Looking for some HOT love baby?

It often comes as a surprise to people who are new to the Christian faith, but as our Creator, God is intensely interested in every aspect of our lives, even the most intimate. Since Valentine's Day is coming soon, I thought I'd follow my friend Bill's lead and post a link to the best practical biblical teaching on love, romance and sex that I have ever found.

Tommy Nelson, senior pastor of Denton Bible Church in Denton, Texas (and my former pastor) is absolutely outstanding on the Song of Solomon. I believe that it should be required listening for every Christian single and every Christian married couple, because I believe that God wants each of us to have a marriage which does not begin with passion and end with boredom.

Caution: Listening to this might transform your marriage!

An exciting elder meeting

A number of you probably read the title and decided that this post is meant to be ironic, since many times, "exciting" and "elder meeting" fit together about as well as "jumbo shrimp" or "tasty vegetarian meal." Yet last night I left our gathering highly excited about the future of our church and the things that we will be accomplishing as a board this year.

Each of us identified at least one man with whom we are going to pursue a one-on-one or small group discipling relationship. Unless it's sharing Christ with a lost person, there's nothing in my ministry I find quite as rewarding as meeting with other men and challenging them to follow the Master more closely. Seeing them each grow and embrace their calling and gifts is an incredible privilege, and being part of an elder board whose members are all going to do this together is simply amazing. We also made some strategic decisions about how to infect our people with a passion for evangelism and relationships with people who don't know Jesus.

And all of this while eating Cindy's marvelous homemade oatmeal/raisin cookies, drinking good coffee and sitting in comfy chairs in front of Rick's roaring fire.

Thursday, February 7, 2008

The Anti-Clutter Patrol

I'm a Spartan about some things, one of those being that I cannot stand to have an accumulation of unused, unorganized junk around, especially in an area in which I spend a lot of my time. At home we go through our stuff every year and purge the excess (the usable to Goodwill, the junk to the dump). Since we just moved, there's very little we took with us that fits into the junk category anymore, so my attentions have recently turned toward my work environment. The church office has somehow become the repository for all things that no one quite knows what to do with. Well this week I received a revelation: We have an attic! And not just any attic, but one which runs virtually the entire length of our very long building. Which means that it is now quite possible to organize and store all the stuff that has accumulated in the office for lo these many years.

Yesterday I went to Alco (the local equivalent of a mini Wal-Mart, for the uninitiated) and purchased some 66 quart clear plastic tubs. Into the tubs went a file drawer full of old bulletins dating back to 1968, a file drawer full of old church newsletters dating back to the early '80's, old photo albums and slides, boxes full of ancient sermon tapes and other miscellany.

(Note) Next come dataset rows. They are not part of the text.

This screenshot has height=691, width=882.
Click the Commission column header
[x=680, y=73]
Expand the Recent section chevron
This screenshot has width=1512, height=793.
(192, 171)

Which means we are now able to use the cabinets and files for things actually relevant to our daily operations, such as copier paper, current filing, rarely used office equipment like the comb binder etc.

I'm fairly certain that this task is nowhere listed on my job description and equally certain that this post is revealing far more about my advanced retentive tendencies than I probably should. Nevertheless, it feels like a small victory in my life.